Datalake Salesforce Export

Comments

26 comments

  • CURCIO ENTERPRISES Product Management Director

    Hi Dave.  With respect to the "nightly pull", I would use the scheduling feature to pick when you want it to run and then the "Delta" processing feature of the export step.  That should handle the frequency that you want.  The node would look something like this.

    Unfortunately, Salesforce has an odd limit imposed if you use the "Fields(All)" directive so that it only will allow 200 records.  The way around that is to write out the SOQL.  Yes, it is cumbersome of the way they have configured their sql-like syntax.

    0
  • Tyler Lamparter Principal Product Manager
    Awesome Follow-up
    Engaged
    Top Contributor
    Answer Pro
    Celigo University Level 4: Legendary

    Dave Guderian you will have to basically do what you did for HubSpot.

    1. Flow 1:   Get the list of Salesforce fields on the object you want. You can build a SOQL query to get that, but I've found the REST api is even better because it gives you more data about the fields and lets you know if they are queryable. Here is an article I made on how to describe an option via Salesforce REST api: https://docs.celigo.com/hc/en-us/articles/19906581226779-Connect-to-Salesforce-REST-relative-URIs-via-proxy. This flow will need to update the settings (or the SOQL query field directly) on flow #2 and your SOQL query will need to reference the settings.
    2. Flow 2 will run the SOQL query.

     

    While the fields(all) method works, it only works for 200 results and it doesn't get the next 200-400 results, etc. You have to explicitly state all the fields you want which is why you need to make it like you have for HubSpot.

    0
  • Dave Guderian
    Engaged
    Celigo University Level 4: Legendary
    Awesome Follow-up

    Thank you both for the feedback.

    Tyler- I was able to follow the steps to get the information to flow 2, but I don't understand how to update the SOQL query with the fields (i.e. name) that I am fetching in flow 1.

    Do I need to change the salesforce connection again in step 2, or can i use a standard export?
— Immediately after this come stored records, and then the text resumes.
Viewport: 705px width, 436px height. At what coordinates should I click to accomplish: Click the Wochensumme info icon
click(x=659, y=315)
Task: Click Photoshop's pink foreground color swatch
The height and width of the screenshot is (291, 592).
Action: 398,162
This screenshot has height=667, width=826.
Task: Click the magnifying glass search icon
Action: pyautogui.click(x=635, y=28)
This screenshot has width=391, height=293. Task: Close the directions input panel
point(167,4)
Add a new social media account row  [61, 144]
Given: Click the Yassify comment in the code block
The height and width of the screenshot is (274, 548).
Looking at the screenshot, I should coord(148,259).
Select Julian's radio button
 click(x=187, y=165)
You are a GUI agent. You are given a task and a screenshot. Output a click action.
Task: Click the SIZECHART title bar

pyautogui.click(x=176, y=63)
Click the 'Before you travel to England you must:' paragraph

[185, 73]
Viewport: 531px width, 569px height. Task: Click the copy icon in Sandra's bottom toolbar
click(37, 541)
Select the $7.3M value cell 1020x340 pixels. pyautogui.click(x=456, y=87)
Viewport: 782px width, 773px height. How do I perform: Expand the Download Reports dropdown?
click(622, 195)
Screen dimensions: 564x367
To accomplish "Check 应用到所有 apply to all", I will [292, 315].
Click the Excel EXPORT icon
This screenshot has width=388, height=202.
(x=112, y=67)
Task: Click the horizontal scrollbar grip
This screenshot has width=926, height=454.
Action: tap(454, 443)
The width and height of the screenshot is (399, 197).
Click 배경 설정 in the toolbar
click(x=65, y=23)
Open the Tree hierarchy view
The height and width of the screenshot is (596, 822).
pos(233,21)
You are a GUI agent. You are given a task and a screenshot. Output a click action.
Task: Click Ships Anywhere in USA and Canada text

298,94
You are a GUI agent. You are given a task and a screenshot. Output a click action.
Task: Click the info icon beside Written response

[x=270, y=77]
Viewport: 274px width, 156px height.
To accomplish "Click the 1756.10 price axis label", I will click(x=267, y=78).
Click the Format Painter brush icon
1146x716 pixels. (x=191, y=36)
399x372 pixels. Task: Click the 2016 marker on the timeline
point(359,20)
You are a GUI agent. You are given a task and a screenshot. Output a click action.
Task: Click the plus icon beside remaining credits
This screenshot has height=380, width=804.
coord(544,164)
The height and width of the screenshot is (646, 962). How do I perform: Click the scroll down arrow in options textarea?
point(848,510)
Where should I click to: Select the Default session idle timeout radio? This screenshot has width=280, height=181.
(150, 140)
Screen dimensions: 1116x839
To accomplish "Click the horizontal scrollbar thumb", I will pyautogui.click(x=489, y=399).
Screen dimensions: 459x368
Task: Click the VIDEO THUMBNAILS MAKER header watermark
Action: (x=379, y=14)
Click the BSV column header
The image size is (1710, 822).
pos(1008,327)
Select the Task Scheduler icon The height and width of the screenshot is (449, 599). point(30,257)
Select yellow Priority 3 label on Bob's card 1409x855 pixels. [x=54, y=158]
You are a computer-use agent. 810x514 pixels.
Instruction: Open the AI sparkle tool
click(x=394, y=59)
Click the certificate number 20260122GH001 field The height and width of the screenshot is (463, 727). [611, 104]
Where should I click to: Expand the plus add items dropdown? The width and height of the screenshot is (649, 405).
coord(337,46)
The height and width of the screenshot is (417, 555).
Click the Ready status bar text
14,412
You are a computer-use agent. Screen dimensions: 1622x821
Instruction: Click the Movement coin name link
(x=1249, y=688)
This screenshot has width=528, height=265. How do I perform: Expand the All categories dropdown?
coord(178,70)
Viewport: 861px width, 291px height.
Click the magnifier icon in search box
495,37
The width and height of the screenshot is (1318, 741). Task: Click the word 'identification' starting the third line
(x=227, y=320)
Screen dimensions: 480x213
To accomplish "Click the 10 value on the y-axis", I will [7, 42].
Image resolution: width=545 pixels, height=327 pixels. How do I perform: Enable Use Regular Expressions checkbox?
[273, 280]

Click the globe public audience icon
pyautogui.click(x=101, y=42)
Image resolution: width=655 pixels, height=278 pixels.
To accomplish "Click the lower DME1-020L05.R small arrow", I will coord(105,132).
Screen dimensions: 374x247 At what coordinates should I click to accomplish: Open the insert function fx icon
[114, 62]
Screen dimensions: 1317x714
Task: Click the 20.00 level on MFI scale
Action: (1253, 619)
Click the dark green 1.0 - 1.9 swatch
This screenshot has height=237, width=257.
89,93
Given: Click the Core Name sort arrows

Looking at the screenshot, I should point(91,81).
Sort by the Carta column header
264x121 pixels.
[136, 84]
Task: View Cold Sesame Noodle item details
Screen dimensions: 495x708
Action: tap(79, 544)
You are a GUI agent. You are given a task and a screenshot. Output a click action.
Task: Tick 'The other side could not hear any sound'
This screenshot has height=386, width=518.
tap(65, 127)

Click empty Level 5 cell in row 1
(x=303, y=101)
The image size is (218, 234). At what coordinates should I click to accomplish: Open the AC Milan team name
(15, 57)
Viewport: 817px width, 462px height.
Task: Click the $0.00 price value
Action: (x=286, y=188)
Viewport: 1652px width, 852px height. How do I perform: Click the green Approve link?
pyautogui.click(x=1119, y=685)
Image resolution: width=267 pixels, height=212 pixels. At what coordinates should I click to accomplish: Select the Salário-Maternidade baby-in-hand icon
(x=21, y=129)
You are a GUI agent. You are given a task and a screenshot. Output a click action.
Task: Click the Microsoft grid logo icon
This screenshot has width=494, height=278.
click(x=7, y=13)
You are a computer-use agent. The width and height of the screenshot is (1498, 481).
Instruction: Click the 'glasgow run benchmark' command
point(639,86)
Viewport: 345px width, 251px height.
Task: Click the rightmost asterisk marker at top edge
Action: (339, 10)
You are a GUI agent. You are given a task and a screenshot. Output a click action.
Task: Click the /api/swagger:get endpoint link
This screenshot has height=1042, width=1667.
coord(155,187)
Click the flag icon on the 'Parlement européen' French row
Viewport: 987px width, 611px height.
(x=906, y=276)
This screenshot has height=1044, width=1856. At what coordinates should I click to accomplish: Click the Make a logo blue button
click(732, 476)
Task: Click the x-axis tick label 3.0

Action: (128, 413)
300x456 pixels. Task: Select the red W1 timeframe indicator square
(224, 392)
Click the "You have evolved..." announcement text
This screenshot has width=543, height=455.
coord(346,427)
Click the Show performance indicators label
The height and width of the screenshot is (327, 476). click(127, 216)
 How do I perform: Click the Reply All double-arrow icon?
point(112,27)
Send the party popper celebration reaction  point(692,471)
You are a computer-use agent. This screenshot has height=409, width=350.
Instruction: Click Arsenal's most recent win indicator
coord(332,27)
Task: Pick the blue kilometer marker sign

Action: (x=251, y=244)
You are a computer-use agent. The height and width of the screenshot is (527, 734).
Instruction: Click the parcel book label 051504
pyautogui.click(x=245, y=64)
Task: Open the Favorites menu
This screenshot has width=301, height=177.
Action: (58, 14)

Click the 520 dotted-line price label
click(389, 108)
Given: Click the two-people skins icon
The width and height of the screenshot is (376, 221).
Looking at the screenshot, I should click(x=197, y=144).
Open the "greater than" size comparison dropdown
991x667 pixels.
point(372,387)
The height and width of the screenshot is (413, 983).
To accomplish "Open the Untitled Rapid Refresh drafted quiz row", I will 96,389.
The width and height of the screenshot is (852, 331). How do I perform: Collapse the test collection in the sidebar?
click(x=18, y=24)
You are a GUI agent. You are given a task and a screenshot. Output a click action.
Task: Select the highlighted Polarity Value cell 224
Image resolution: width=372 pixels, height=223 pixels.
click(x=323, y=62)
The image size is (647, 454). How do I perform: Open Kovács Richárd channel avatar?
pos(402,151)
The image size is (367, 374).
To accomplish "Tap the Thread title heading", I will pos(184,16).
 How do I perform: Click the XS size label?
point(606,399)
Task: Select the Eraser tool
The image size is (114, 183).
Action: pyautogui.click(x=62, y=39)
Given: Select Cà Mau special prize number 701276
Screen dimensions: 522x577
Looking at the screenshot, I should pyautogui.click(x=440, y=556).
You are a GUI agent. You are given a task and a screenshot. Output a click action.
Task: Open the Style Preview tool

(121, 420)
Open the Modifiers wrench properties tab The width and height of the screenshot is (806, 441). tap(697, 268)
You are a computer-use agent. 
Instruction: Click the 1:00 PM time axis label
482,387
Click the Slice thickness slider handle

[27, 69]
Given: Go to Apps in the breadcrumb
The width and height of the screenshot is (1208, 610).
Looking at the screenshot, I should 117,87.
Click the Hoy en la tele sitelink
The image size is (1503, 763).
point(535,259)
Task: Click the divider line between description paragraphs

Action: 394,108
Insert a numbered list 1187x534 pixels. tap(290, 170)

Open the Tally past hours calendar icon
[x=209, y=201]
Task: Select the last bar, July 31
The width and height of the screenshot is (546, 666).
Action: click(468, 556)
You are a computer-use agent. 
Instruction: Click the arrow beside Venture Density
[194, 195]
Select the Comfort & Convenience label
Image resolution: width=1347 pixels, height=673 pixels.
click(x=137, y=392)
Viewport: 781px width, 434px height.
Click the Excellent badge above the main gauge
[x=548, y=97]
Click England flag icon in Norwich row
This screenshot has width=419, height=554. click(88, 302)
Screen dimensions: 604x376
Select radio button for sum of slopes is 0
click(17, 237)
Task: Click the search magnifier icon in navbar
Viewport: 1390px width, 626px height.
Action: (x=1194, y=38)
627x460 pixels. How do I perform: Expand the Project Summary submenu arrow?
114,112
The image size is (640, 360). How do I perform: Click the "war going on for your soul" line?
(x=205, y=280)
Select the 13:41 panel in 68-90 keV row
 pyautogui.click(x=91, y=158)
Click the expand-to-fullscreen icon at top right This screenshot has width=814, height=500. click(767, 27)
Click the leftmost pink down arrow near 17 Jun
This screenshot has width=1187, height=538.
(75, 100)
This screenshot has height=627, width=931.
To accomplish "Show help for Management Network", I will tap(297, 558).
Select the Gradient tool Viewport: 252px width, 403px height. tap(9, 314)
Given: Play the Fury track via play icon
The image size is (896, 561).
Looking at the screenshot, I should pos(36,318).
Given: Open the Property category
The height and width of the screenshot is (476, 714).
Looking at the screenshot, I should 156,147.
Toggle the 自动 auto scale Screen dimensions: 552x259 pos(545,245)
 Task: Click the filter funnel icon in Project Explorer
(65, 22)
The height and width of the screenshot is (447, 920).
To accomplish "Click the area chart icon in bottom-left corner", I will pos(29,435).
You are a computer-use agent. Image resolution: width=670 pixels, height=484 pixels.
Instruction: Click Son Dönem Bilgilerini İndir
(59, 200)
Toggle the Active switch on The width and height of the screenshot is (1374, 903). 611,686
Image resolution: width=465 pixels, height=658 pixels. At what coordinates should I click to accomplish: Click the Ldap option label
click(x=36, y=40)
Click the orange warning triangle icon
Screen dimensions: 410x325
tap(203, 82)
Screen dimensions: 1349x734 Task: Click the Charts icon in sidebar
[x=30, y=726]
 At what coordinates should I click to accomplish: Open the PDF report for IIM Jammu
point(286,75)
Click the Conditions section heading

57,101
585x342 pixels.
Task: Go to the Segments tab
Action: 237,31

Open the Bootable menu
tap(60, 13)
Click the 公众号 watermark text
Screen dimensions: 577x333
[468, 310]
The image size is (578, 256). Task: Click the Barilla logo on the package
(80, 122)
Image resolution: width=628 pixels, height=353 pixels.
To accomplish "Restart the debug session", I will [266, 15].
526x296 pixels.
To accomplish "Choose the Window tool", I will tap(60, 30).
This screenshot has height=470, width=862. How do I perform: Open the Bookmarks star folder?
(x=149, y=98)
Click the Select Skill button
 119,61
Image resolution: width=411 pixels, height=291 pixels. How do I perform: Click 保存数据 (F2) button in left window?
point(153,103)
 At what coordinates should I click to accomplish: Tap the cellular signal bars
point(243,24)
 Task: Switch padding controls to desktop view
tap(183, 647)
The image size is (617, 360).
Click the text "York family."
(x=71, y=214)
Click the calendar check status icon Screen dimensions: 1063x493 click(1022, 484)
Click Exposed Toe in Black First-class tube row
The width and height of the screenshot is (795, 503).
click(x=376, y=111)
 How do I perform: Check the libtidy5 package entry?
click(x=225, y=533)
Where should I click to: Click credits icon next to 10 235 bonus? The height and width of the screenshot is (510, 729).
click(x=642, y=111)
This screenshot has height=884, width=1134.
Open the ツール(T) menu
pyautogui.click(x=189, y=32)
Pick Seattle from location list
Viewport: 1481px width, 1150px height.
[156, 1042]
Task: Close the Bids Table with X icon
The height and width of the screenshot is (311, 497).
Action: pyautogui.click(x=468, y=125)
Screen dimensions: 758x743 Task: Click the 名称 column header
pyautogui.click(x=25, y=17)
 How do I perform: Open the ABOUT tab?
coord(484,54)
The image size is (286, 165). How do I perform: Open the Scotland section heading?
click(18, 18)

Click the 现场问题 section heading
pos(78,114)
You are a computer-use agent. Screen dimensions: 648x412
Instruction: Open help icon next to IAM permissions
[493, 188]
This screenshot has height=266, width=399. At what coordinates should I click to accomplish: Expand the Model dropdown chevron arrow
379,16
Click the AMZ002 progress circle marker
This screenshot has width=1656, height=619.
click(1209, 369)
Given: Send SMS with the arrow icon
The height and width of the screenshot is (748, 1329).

    Export from Step 2 below, but not sure how to pass in the names from step 1.

    Flow 1 Names:

    Flow 1 Steps:

    0
  • Tyler Lamparter Principal Product Manager
    Awesome Follow-up
    Engaged
    Top Contributor
    Answer Pro
    Celigo University Level 4: Legendary

    Dave Guderian I'll do you one better. Install this integration zip and it should create as many flows as you need in order to sync over all your Salesforce data to S3. Basically, it has a flow that creates other flows based on the integration settings you put in. It gives you a drop down of Salesforce objects to select to sync over and will automatically get all the fields for each object and then update each SOQL query. As for the scheduling, you just schedule the first flow to run and then all the others will run after it.

    0
  • Dave Guderian
    Engaged
    Celigo University Level 4: Legendary
    Awesome Follow-up

    Tyler-

    Thank you so much for taking the time to put this together. I am trying to get it up and running but am getting some errors. I'm not sure what the error is indicating or if perhaps one of the fields is not appropriately populating prior to hitting the branching?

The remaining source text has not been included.